One per cent of nickel is sufficient to increase the strength of ordinary iron about one-third. Two per cent of nickel thermit gives a little more than 1 per cent metallic nickel.
Metallic nickel is also added to thermit, using 5 ounces nickel to each 100 pounds thermit if you wish to make a 1 per cent alloy.
Titanium thermit is another "aluminothermic" substance having the reaction
3TiO2 + 4Al= 2Al2O3 + 3Ti.
It is introduced into the ladle in foundry practice for the purpose of purifying the iron. About 1 per cent is recommended. As its office is to reduce the sulphur and nitrogen, most of it reappears in the slag. Its effect is to greatly increase the strength, presumably by making the metal close-grained and homogeneous.
One of the unique applications of thermit is in the butt-welding of pipes and bars. It is a very difficult and often impossible thing to make a strong joint of two gas or water pipes without
cutting reverse threads on the two and using a sleeve union. Welding such joints by ordinary means is generally out of the question, because with the facilities ordinarily at hand, it is
difficult to obtain the right welding heat, and almost impossible to keep the surfaces clean enough to join them.
In using thermit for butt-welding, the slag of the thermit reaction is poured into the mold before the metal. It covers the iron surface in a thin layer that is at once chilled and adheres to the metal. This coating of slag serves as a distributor of the heat of the thermit metal to the iron, at the same time preventing direct contact of the thermit metal with the pipe. As soon as the operator believes the pipe ends are plastic, he pulls them tightly together, and the weld is effected.
As this is a very practical and necessary weld, it will be well to explain the operation and the appliances in detail. Suppose two 1-inch (ø25.4 mm) abutting gas pipes are to be welded. The ends are first cut square and filed to smoothness, so that when the pipes touch their ends shall fit closely all around. Clamps are then fitted on the pieces, about 5 inches (125 mm) from the ends, and screwed tightly on the pipes. These clamps have sockets for two connecting draw screws, which are fitted in place and tightened with pins (see Fig, 74) until the pipe ends touch.

WRITTEN EXERCISE 1. Retype the thermit passage from "One per cent" up to and including "close-grained and homogeneous.".
These records are unrelated to the thermit passage.

INFORMATION SUPPLIED.

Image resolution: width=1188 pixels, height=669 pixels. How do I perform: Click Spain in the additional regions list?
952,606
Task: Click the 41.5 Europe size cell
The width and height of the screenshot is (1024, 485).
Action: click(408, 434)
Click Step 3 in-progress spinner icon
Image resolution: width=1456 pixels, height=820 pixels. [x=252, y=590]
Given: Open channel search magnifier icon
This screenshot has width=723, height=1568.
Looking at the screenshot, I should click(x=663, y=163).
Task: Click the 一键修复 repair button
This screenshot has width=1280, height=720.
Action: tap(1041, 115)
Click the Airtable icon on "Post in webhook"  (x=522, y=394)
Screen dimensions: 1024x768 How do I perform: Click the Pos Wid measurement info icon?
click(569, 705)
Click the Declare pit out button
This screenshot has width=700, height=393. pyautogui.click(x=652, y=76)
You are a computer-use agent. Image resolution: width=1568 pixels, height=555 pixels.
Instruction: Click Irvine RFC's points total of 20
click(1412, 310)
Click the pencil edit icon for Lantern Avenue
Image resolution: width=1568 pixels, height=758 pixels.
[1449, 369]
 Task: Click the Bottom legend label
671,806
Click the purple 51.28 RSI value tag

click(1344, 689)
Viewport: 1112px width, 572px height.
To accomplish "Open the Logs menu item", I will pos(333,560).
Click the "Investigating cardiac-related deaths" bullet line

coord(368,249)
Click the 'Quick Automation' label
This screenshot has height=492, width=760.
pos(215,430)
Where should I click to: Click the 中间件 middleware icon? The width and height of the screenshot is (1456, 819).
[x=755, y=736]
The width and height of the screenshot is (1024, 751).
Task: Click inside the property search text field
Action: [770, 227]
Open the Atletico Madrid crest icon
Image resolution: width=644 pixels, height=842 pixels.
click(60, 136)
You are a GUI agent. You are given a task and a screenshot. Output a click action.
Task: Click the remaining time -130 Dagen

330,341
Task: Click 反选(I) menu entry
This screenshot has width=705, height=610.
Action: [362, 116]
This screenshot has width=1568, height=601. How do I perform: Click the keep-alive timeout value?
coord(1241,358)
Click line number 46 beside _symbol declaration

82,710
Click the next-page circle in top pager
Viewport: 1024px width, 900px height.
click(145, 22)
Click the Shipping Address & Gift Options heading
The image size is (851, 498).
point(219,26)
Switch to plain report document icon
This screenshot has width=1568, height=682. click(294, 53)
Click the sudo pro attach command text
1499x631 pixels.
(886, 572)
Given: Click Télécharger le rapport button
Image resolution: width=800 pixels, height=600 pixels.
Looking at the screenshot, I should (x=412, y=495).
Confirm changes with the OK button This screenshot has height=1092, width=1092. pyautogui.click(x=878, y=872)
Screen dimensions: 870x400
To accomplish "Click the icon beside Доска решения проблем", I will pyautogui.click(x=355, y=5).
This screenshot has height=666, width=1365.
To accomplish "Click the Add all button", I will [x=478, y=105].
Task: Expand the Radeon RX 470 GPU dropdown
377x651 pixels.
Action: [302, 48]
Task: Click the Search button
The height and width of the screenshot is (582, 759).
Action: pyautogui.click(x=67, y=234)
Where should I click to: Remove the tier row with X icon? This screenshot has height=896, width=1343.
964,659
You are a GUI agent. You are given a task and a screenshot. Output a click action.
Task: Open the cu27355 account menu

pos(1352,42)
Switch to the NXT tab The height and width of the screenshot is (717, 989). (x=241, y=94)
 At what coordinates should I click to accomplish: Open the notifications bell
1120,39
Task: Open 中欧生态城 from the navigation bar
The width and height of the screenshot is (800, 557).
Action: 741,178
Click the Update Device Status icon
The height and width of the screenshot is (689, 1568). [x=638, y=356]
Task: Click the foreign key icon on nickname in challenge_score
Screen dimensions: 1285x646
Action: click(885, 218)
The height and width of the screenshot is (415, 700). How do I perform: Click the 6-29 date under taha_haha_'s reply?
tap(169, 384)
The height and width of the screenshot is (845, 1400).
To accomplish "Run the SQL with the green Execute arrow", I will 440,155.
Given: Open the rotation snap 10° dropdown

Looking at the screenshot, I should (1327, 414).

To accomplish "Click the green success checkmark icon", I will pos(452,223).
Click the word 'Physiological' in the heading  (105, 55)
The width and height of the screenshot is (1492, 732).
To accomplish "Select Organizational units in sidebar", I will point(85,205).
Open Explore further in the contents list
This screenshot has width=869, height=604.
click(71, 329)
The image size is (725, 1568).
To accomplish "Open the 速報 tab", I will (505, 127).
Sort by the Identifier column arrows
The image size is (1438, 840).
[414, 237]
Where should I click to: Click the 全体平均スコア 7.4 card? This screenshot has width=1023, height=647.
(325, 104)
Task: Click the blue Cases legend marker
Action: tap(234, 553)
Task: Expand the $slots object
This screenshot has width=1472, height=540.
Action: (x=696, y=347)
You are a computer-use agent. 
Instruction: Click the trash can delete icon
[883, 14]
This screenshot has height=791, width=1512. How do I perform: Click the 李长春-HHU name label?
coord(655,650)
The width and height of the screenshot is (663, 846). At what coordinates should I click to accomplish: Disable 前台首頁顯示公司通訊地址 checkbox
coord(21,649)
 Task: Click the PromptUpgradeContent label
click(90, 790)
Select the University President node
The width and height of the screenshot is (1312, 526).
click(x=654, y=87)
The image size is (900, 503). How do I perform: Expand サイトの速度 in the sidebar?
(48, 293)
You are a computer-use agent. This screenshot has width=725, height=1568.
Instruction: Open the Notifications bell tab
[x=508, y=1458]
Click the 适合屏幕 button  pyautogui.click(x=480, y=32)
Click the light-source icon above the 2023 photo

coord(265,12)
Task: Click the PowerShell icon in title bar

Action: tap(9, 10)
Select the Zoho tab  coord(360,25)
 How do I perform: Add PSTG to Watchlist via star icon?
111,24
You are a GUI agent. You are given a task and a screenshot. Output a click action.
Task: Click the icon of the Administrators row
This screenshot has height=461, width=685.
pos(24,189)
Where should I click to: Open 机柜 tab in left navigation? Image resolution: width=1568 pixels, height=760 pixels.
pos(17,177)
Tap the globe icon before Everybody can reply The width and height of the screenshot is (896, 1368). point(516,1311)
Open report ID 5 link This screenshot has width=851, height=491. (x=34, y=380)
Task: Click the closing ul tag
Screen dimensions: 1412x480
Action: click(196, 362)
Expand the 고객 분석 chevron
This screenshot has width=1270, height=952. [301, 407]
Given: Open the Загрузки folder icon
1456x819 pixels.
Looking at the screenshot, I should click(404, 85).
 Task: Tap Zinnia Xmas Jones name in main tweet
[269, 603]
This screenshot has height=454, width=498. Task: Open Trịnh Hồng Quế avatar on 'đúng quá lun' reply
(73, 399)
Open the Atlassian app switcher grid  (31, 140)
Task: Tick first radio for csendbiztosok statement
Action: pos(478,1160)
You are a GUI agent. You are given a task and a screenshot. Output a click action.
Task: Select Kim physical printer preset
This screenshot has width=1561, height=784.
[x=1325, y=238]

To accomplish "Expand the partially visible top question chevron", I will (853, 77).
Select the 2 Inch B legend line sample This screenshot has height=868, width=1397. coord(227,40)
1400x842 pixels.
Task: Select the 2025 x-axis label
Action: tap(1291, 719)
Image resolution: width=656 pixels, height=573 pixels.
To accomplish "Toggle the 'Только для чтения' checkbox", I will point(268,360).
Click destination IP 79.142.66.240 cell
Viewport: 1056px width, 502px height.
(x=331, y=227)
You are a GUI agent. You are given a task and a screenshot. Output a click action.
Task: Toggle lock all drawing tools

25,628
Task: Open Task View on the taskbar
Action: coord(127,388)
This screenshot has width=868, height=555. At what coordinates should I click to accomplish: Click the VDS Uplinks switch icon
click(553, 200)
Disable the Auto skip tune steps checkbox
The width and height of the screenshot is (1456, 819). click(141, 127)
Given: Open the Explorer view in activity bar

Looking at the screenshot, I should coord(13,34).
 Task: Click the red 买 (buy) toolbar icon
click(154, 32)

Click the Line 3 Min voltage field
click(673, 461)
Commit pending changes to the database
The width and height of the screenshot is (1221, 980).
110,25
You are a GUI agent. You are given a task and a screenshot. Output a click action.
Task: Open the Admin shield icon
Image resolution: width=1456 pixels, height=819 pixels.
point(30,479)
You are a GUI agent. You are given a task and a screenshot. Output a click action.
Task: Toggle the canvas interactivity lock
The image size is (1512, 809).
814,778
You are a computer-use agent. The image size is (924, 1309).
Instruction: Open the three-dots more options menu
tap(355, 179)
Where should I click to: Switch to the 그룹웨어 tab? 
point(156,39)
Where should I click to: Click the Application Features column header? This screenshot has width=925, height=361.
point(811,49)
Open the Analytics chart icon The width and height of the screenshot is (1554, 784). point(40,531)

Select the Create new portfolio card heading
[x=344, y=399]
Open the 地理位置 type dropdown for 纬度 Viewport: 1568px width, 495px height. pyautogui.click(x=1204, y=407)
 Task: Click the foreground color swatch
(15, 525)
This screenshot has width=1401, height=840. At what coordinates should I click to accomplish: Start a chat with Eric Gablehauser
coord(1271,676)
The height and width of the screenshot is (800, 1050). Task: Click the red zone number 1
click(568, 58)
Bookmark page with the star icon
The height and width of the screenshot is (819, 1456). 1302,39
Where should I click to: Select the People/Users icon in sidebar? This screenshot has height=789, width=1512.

WRITTEN EXERCISE 2. Rewrite the records from the line with "The image size is (900, 503)." up to and including the line with "This screenshot has width=1270, height=952.", putting "symbol" in place of "icon" and changing nothing else.

FULL SOLUTION 1.
One per cent of nickel is sufficient to increase the strength of ordinary iron about one-third. Two per cent of nickel thermit gives a little more than 1 per cent metallic nickel.
Metallic nickel is also added to thermit, using 5 ounces nickel to each 100 pounds thermit if you wish to make a 1 per cent alloy.
Titanium thermit is another "aluminothermic" substance having the reaction
3TiO2 + 4Al= 2Al2O3 + 3Ti.
It is introduced into the ladle in foundry practice for the purpose of purifying the iron. About 1 per cent is recommended. As its office is to reduce the sulphur and nitrogen, most of it reappears in the slag. Its effect is to greatly increase the strength, presumably by making the metal close-grained and homogeneous.

FULL SOLUTION 2.
The image size is (900, 503). How do I perform: Expand サイトの速度 in the sidebar?
(48, 293)
You are a computer-use agent. This screenshot has width=725, height=1568.
Instruction: Open the Notifications bell tab
[x=508, y=1458]
Click the 适合屏幕 button  pyautogui.click(x=480, y=32)
Click the light-source symbol above the 2023 photo

coord(265,12)
Task: Click the PowerShell symbol in title bar

Action: tap(9, 10)
Select the Zoho tab  coord(360,25)
 How do I perform: Add PSTG to Watchlist via star symbol?
111,24
You are a GUI agent. You are given a task and a screenshot. Output a click action.
Task: Click the symbol of the Administrators row
This screenshot has height=461, width=685.
pos(24,189)
Where should I click to: Open 机柜 tab in left navigation? Image resolution: width=1568 pixels, height=760 pixels.
pos(17,177)
Tap the globe symbol before Everybody can reply The width and height of the screenshot is (896, 1368). point(516,1311)
Open report ID 5 link This screenshot has width=851, height=491. (x=34, y=380)
Task: Click the closing ul tag
Screen dimensions: 1412x480
Action: click(196, 362)
Expand the 고객 분석 chevron
This screenshot has width=1270, height=952. [301, 407]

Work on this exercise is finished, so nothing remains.